More Meltdown fixes

If you’re on the bleeding edge of DragonFly and already updated for Meltdown fixes, there’s a few more commits you’ll want to get.

Matthew Dillon wrote a summary of the current status, noting there’s not much you can do for Spectre beyond new hardware.   There is an update to the “defensive browser setup” plan for DragonFly (using –site-per-process) that can help at least with Javascript versions of Spectre.

Update: step-by-step microcode fixes from Intel if you really want to trash your performance.

6 Replies to “More Meltdown fixes”

  1. Honest question: unless youre hosting your server on a shared VM environment (eg AWS, Azure, etc) – should we even care about apply the spectre / meltdown patch?

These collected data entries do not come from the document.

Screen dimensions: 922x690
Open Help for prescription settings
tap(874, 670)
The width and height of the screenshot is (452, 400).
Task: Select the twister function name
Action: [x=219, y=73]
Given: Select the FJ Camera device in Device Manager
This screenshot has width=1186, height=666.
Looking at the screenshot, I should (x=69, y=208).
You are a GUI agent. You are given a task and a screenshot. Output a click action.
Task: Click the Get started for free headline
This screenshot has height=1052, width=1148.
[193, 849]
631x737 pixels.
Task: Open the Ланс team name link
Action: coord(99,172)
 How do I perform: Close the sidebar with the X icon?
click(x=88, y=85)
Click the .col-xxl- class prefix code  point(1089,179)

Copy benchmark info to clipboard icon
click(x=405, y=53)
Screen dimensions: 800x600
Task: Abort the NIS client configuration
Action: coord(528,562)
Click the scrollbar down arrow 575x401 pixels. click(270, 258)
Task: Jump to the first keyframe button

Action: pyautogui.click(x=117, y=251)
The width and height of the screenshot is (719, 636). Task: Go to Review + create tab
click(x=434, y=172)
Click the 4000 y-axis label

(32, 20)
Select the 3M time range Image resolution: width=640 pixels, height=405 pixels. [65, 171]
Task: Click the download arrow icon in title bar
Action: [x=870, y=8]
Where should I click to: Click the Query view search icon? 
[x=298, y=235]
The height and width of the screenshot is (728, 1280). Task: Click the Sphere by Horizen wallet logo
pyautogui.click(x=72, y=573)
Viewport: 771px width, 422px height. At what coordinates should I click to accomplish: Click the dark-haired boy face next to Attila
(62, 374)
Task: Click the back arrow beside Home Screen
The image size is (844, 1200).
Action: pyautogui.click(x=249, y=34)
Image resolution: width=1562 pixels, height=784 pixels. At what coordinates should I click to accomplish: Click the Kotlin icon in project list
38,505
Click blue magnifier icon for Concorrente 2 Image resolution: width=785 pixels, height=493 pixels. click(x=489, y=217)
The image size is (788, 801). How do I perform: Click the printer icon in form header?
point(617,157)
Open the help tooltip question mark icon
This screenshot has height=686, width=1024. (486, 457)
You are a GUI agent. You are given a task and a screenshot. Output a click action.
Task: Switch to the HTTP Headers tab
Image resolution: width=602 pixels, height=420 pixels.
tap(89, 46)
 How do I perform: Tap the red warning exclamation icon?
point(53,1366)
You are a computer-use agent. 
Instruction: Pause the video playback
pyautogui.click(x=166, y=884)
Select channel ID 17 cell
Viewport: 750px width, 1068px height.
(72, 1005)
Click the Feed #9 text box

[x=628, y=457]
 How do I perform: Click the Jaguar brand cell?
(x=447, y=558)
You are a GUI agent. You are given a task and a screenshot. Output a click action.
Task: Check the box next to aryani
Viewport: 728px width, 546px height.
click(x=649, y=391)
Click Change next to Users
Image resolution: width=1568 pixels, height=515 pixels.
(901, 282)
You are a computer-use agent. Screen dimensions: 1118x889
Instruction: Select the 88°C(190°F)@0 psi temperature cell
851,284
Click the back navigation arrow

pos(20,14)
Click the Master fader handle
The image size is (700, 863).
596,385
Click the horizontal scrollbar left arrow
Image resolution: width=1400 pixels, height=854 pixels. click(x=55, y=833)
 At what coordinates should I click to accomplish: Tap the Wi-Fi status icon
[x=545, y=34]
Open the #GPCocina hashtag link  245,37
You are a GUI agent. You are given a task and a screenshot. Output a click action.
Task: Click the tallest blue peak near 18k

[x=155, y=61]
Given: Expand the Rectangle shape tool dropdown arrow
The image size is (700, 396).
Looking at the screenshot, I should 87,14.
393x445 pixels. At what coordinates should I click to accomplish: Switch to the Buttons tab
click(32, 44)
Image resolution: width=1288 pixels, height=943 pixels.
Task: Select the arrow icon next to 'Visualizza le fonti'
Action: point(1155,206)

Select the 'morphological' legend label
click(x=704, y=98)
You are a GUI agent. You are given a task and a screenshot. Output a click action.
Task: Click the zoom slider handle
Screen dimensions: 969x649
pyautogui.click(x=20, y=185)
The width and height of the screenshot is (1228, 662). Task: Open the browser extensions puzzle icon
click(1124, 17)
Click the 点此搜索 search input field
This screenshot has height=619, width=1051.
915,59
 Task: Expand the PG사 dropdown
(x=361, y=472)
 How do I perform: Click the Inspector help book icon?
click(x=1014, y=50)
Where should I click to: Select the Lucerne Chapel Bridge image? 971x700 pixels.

    If I either host all my server on my own hardware or I host on baremetal, seems like I should really worry about apply these patches

  2. Yes. Because all it takes is a bit of rogue javascript via a browser to be compromised

  3. I understand the issues with JavaScript on the desktop, why would anyone be running rogue JavaScript or any other untrusted code on a server?

    Even so, would it be possible to allow trusted user-space processes to enjoy fast system calls and only enable meltdown mitigation for processes running untrusted code?

  4. Anonymous: These mitigations are controlled by sysctls, so they can be disabled in any situation where you don’t feel they are necessary.

    Matthew Dillon posted another summary with specific sysctls mentioned; I’ll post on it later today when I have time to write it up.

  5. The sysctls are great.

    Is it possible to turn isolated_user_pmap off, launch your trusted database and file server applications and then turn it back on? Will the trusted applications continue to enjoy fast system calls in this scenario?

    Since a newly purchased Xeon scale server is unlikely to be replaced soon, having a per process way of enabling or disabling the privacy mitigation for untrusted or trusted code could help tremendously with performance.

  6. Anonymous, I think those sysctls work in the way you have described.